Occasionally air force personnel wander in and just as quickly wander out, knowing they shouldn’t be here, not wanting to be in the same area with who we are: stone-cold killers ready to do a job.
I pace some more, feeling the wind hitting my face from the Southern Carnic Alps. On my BDU, my name tag, TAYLOR, is easily removable with one swift tear of Velcro, which I’ll do once we illegally cross into Serbia. And that’s it for any kind of identification in case I get wounded, killed, or captured.
Oh, and who are we, my four teammates and I? I’m sure you’ve heard of Rangers, SEAL Team 6, Special Forces, Marine Recon, Delta Force, and other elite secret units. Well, we’re not any of them. For what use is an elite secret unit if its name is known to the outside world?
One of my crew comes up to me. It’s Clayton, who looks like the cliché surfer dude from California, which is pretty much the truth.
“What do you think, Gramps?”
I wince at my nickname, knowing if I were to complain about it, my guys would use it more. My fault. Last time around with these special operators, I let slip that I was on active duty during the first Persian Gulf War, back in 1991.
“Gonna be tight,” I say. “Dunton has his pressure, his boss Hunley has pressure, his boss’s boss has pressure, and it all comes down to us.
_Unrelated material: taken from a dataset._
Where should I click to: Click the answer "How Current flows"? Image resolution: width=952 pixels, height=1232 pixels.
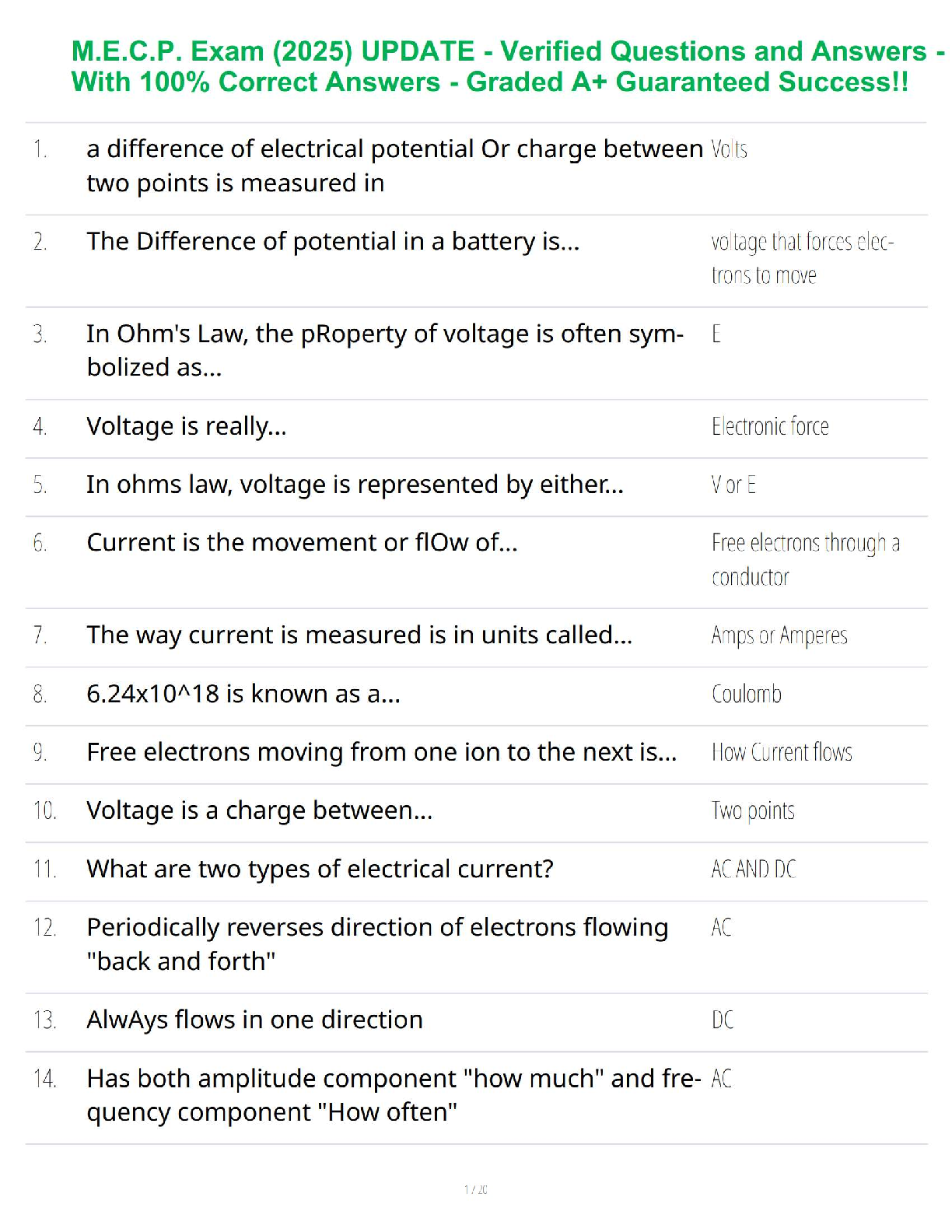(782, 752)
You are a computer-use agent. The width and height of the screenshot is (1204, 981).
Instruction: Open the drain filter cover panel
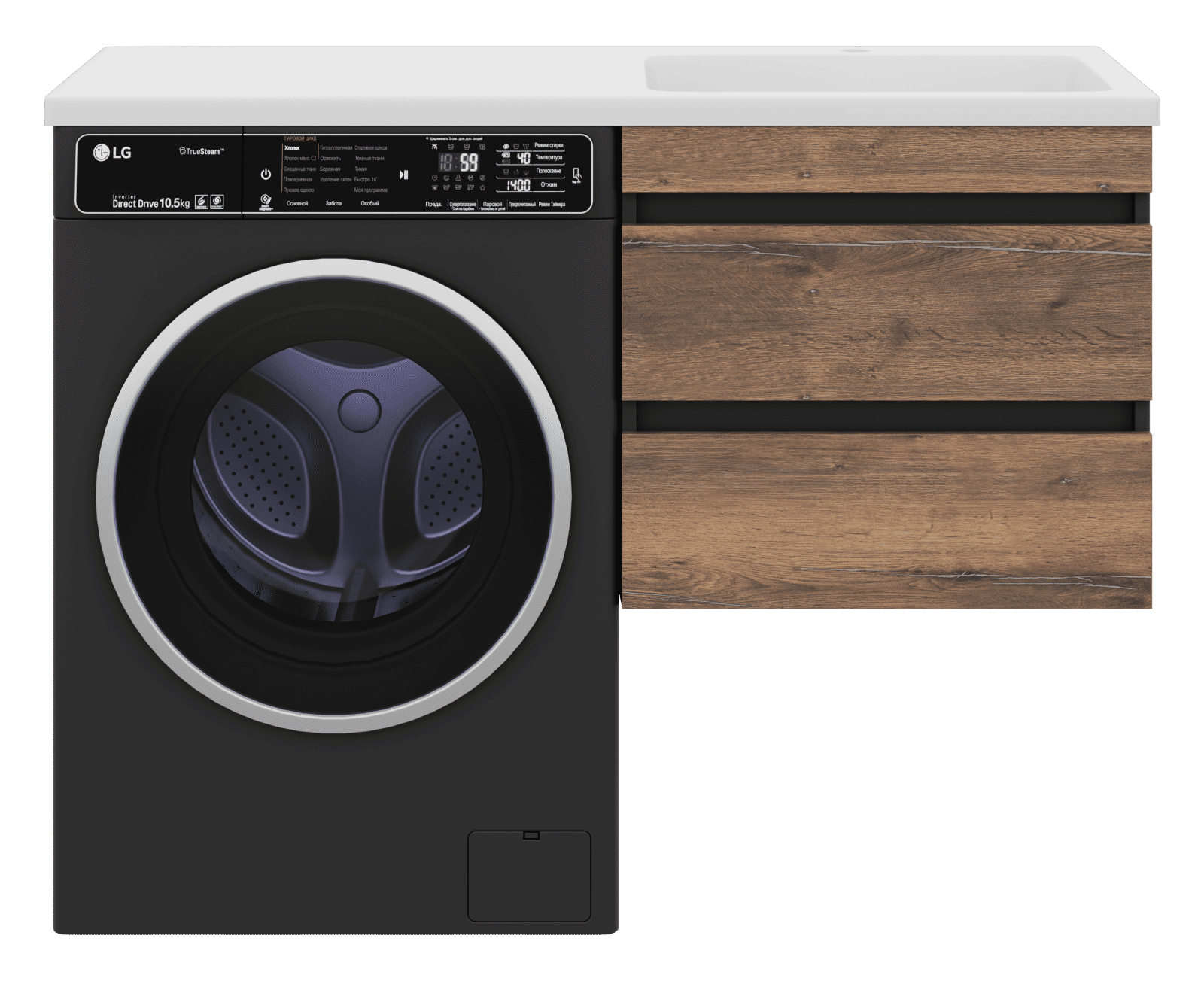point(529,876)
You know the drill—shit rolls downhill.”
“Always nice to know we’re here to catch it.”
The door slams open and Dunton strides back in with a sheet of paper in one hand. Clayton says, “What do you think? I know he talks the talk, but is he really CIA? Or Defense Intelligence Agency? National Reconnaissance Office?”
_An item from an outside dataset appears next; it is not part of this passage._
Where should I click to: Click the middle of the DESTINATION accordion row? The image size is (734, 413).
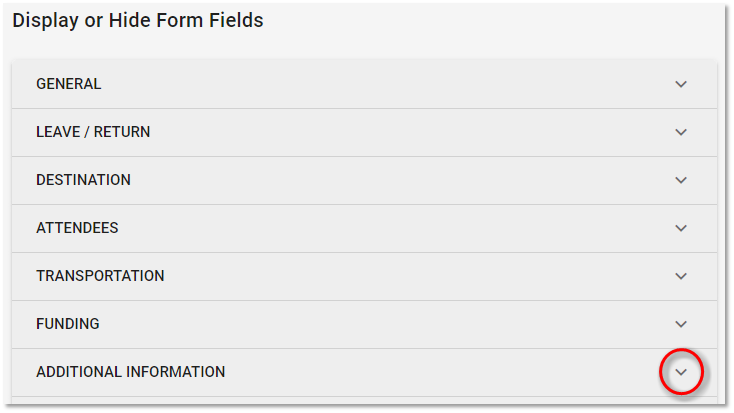(364, 180)
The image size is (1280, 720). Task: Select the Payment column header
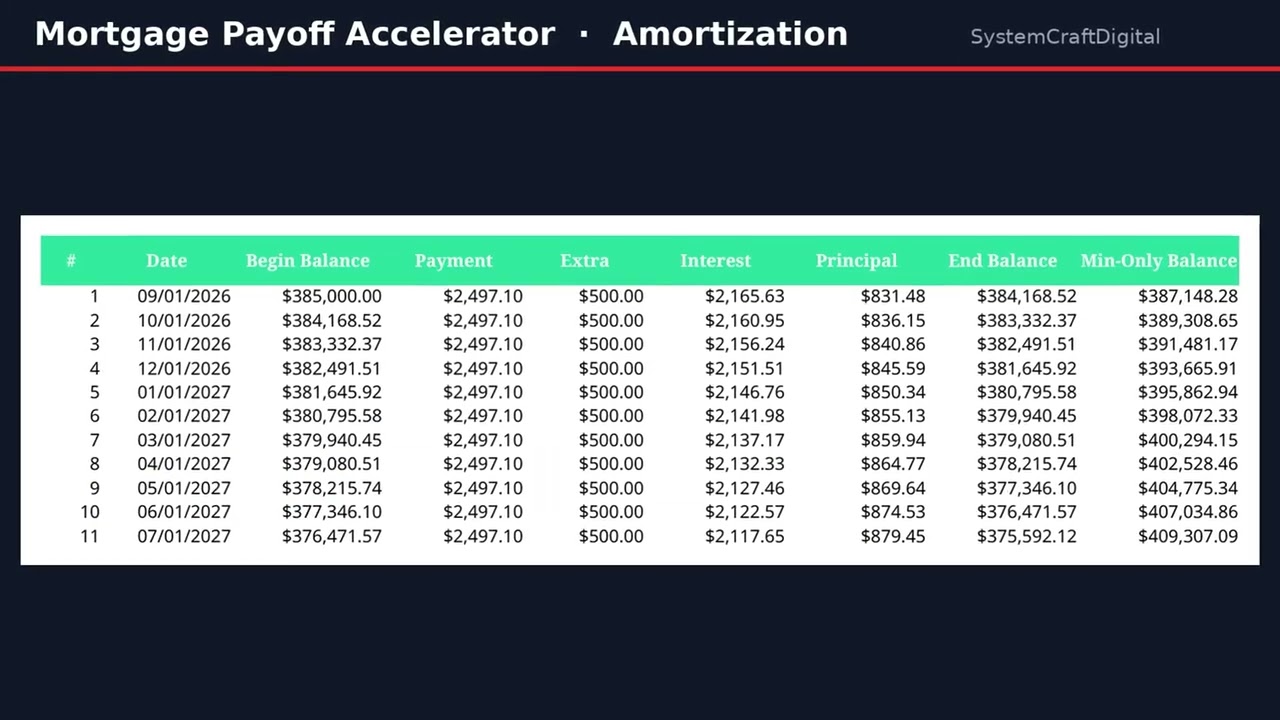pyautogui.click(x=454, y=261)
“Probably NSA, son,” I say to Clayton. “No Such Agency.”
Dunton steps forward, thrusts the sheet into my hand. I glance at the map, seeing the weather report, the prediction for the next six hours. Iffy. It’s up to me, the team leader. My last op, and I’d like to make it a successful one. But the bad weather could force us down over the Adriatic Sea or into the Carpathian Mountains. I could kill myself and these guys with one second’s worth of decision.
Some last op. Even if I were to pull the plug, I’d be done, and these guys would be up to bat again at some later date. In other words, I’d finally be safe, and they wouldn’t.
Dunton says, “Well? Well?”
>
I crumple up the sheet of paper, toss it at his chest. “We go.”
Dunton smirks while I head over to our gear, and Clayton is behind me. He says quietly, “A question, Gramps?”
“Go ahead.”
“I saw you draw on Dunton before he left to get the last weather report. Were you really going to shoot him?”
I pick up my assault pack and parachute. “We’ll never know, will we?”
Clayton grins, which is a nice memory for me, because in three hours and eleven minutes, he’ll be dead.